Copy the following records line for line without changing anything.

(Items listed in a dataset)
====

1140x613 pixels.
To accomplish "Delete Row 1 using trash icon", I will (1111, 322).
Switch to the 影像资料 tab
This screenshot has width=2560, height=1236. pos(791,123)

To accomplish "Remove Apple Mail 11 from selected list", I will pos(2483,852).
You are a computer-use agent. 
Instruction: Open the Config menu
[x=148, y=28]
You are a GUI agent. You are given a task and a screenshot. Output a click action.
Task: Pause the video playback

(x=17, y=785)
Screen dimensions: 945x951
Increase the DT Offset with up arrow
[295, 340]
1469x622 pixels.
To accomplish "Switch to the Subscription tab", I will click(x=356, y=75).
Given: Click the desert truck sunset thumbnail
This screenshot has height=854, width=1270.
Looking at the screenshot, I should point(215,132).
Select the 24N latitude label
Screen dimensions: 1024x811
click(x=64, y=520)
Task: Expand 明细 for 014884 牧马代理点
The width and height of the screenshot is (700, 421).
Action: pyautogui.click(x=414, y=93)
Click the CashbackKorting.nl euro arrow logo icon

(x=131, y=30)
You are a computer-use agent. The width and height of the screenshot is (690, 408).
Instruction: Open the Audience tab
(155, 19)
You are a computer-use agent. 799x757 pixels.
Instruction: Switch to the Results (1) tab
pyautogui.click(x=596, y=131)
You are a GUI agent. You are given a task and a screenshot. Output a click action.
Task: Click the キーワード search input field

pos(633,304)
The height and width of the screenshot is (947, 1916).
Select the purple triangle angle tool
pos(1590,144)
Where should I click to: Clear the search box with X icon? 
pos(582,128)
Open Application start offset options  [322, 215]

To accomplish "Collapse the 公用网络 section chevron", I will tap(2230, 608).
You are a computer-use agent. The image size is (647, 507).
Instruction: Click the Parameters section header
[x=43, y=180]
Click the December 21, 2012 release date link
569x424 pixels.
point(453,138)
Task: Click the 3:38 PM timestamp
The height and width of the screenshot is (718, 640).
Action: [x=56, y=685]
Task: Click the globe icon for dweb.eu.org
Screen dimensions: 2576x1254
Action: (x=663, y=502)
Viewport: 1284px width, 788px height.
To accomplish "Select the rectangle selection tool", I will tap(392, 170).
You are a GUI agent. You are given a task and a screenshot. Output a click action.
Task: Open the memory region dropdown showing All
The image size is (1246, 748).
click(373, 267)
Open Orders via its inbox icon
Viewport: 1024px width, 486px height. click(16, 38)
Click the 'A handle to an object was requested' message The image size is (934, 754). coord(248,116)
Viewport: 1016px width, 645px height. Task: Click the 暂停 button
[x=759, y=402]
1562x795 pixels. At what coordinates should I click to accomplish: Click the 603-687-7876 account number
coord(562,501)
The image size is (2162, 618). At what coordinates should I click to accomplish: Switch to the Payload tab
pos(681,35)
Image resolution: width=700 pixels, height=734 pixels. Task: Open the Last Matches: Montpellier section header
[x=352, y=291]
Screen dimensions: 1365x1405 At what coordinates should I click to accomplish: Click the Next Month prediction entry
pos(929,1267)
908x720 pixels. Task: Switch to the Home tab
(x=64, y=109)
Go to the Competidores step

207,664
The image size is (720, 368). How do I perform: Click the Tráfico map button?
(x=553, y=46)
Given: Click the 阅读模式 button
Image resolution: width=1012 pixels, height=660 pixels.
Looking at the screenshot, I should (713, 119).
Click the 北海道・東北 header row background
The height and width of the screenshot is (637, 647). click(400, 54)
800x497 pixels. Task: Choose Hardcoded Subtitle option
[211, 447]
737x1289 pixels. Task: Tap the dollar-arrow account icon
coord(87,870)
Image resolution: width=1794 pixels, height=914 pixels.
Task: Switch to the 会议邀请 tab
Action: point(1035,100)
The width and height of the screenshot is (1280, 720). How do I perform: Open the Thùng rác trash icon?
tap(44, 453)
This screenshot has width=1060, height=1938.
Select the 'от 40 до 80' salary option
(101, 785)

====

Answer to this task »
1140x613 pixels.
To accomplish "Delete Row 1 using trash icon", I will (1111, 322).
Switch to the 影像资料 tab
This screenshot has width=2560, height=1236. pos(791,123)

To accomplish "Remove Apple Mail 11 from selected list", I will pos(2483,852).
You are a computer-use agent. 
Instruction: Open the Config menu
[x=148, y=28]
You are a GUI agent. You are given a task and a screenshot. Output a click action.
Task: Pause the video playback

(x=17, y=785)
Screen dimensions: 945x951
Increase the DT Offset with up arrow
[295, 340]
1469x622 pixels.
To accomplish "Switch to the Subscription tab", I will click(x=356, y=75).
Given: Click the desert truck sunset thumbnail
This screenshot has height=854, width=1270.
Looking at the screenshot, I should point(215,132).
Select the 24N latitude label
Screen dimensions: 1024x811
click(x=64, y=520)
Task: Expand 明细 for 014884 牧马代理点
The width and height of the screenshot is (700, 421).
Action: pyautogui.click(x=414, y=93)
Click the CashbackKorting.nl euro arrow logo icon

(x=131, y=30)
You are a computer-use agent. The width and height of the screenshot is (690, 408).
Instruction: Open the Audience tab
(155, 19)
You are a computer-use agent. 799x757 pixels.
Instruction: Switch to the Results (1) tab
pyautogui.click(x=596, y=131)
You are a GUI agent. You are given a task and a screenshot. Output a click action.
Task: Click the キーワード search input field

pos(633,304)
The height and width of the screenshot is (947, 1916).
Select the purple triangle angle tool
pos(1590,144)
Where should I click to: Clear the search box with X icon? 
pos(582,128)
Open Application start offset options  [322, 215]

To accomplish "Collapse the 公用网络 section chevron", I will tap(2230, 608).
You are a computer-use agent. The image size is (647, 507).
Instruction: Click the Parameters section header
[x=43, y=180]
Click the December 21, 2012 release date link
569x424 pixels.
point(453,138)
Task: Click the 3:38 PM timestamp
The height and width of the screenshot is (718, 640).
Action: [x=56, y=685]
Task: Click the globe icon for dweb.eu.org
Screen dimensions: 2576x1254
Action: (x=663, y=502)
Viewport: 1284px width, 788px height.
To accomplish "Select the rectangle selection tool", I will tap(392, 170).
You are a GUI agent. You are given a task and a screenshot. Output a click action.
Task: Open the memory region dropdown showing All
The image size is (1246, 748).
click(373, 267)
Open Orders via its inbox icon
Viewport: 1024px width, 486px height. click(16, 38)
Click the 'A handle to an object was requested' message The image size is (934, 754). coord(248,116)
Viewport: 1016px width, 645px height. Task: Click the 暂停 button
[x=759, y=402]
1562x795 pixels. At what coordinates should I click to accomplish: Click the 603-687-7876 account number
coord(562,501)
The image size is (2162, 618). At what coordinates should I click to accomplish: Switch to the Payload tab
pos(681,35)
Image resolution: width=700 pixels, height=734 pixels. Task: Open the Last Matches: Montpellier section header
[x=352, y=291]
Screen dimensions: 1365x1405 At what coordinates should I click to accomplish: Click the Next Month prediction entry
pos(929,1267)
908x720 pixels. Task: Switch to the Home tab
(x=64, y=109)
Go to the Competidores step

207,664
The image size is (720, 368). How do I perform: Click the Tráfico map button?
(x=553, y=46)
Given: Click the 阅读模式 button
Image resolution: width=1012 pixels, height=660 pixels.
Looking at the screenshot, I should (713, 119).
Click the 北海道・東北 header row background
The height and width of the screenshot is (637, 647). click(400, 54)
800x497 pixels. Task: Choose Hardcoded Subtitle option
[211, 447]
737x1289 pixels. Task: Tap the dollar-arrow account icon
coord(87,870)
Image resolution: width=1794 pixels, height=914 pixels.
Task: Switch to the 会议邀请 tab
Action: point(1035,100)
The width and height of the screenshot is (1280, 720). How do I perform: Open the Thùng rác trash icon?
tap(44, 453)
This screenshot has width=1060, height=1938.
Select the 'от 40 до 80' salary option
(101, 785)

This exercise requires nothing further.